▸ **MATERIAL FOR THIS TASK**
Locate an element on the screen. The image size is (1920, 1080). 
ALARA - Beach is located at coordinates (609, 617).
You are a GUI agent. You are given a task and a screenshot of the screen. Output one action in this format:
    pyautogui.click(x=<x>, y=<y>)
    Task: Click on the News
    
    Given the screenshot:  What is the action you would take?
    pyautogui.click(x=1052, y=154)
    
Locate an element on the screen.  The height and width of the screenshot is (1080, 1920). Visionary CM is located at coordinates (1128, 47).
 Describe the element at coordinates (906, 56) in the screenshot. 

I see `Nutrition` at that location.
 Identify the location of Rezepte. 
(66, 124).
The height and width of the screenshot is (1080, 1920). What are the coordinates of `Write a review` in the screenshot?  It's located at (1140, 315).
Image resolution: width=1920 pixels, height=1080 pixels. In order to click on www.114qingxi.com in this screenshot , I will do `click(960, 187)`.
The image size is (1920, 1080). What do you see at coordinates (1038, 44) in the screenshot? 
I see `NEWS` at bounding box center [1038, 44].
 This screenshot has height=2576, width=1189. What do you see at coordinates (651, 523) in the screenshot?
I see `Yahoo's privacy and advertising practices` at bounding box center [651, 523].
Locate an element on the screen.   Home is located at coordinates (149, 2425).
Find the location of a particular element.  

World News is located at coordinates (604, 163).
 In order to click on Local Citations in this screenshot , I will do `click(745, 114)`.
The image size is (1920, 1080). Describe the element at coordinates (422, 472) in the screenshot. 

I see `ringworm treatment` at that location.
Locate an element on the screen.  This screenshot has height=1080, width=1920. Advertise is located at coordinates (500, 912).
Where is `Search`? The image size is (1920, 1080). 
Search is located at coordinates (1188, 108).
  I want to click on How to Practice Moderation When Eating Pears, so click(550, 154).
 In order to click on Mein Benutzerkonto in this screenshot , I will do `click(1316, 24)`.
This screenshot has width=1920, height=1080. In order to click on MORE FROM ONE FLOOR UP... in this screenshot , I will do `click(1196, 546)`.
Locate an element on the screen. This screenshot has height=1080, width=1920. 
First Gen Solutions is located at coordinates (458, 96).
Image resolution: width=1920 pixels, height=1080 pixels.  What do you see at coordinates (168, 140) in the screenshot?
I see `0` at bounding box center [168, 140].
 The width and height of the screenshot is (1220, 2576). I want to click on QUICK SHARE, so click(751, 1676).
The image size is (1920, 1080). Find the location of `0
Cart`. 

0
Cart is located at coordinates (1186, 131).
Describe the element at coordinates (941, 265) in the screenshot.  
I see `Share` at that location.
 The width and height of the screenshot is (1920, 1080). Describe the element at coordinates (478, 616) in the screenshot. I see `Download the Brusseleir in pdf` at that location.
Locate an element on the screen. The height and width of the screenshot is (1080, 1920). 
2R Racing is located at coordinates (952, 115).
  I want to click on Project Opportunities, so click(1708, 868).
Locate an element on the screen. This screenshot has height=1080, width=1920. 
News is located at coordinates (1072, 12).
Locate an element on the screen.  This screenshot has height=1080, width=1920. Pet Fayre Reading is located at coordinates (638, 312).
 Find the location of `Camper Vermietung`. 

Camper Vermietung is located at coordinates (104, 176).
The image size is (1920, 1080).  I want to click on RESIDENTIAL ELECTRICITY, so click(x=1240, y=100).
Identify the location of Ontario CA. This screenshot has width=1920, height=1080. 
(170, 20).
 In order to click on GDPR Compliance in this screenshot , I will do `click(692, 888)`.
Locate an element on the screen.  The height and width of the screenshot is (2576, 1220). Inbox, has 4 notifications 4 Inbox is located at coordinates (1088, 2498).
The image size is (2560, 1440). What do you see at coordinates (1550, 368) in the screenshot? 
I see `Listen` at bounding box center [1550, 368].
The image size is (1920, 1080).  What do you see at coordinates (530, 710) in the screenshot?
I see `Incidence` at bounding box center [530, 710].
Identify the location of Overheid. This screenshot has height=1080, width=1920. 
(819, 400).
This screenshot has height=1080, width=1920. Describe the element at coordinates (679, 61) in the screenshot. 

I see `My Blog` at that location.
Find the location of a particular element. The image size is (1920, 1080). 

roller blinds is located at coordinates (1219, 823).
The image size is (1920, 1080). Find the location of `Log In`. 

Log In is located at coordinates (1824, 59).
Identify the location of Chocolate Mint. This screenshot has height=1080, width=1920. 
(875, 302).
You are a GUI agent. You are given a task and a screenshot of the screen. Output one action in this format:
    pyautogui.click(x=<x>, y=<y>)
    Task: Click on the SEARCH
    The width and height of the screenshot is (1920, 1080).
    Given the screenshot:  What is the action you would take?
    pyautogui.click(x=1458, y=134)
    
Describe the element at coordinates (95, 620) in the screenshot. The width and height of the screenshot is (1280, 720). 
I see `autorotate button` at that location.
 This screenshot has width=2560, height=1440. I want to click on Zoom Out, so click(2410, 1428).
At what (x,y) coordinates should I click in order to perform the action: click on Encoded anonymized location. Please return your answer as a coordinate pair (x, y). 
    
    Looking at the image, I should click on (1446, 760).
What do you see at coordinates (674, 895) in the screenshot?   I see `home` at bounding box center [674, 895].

▸ **EXERCISE**
Which lines in the records above contain the word "order"? Extract each of them, counting only matches with the same capitalization.

▸ **TASK RESULT**
Image resolution: width=1920 pixels, height=1080 pixels. In order to click on www.114qingxi.com in this screenshot , I will do `click(960, 187)`.
 In order to click on Local Citations in this screenshot , I will do `click(745, 114)`.
 In order to click on Mein Benutzerkonto in this screenshot , I will do `click(1316, 24)`.
This screenshot has width=1920, height=1080. In order to click on MORE FROM ONE FLOOR UP... in this screenshot , I will do `click(1196, 546)`.
 In order to click on GDPR Compliance in this screenshot , I will do `click(692, 888)`.
At what (x,y) coordinates should I click in order to perform the action: click on Encoded anonymized location. Please return your answer as a coordinate pair (x, y). 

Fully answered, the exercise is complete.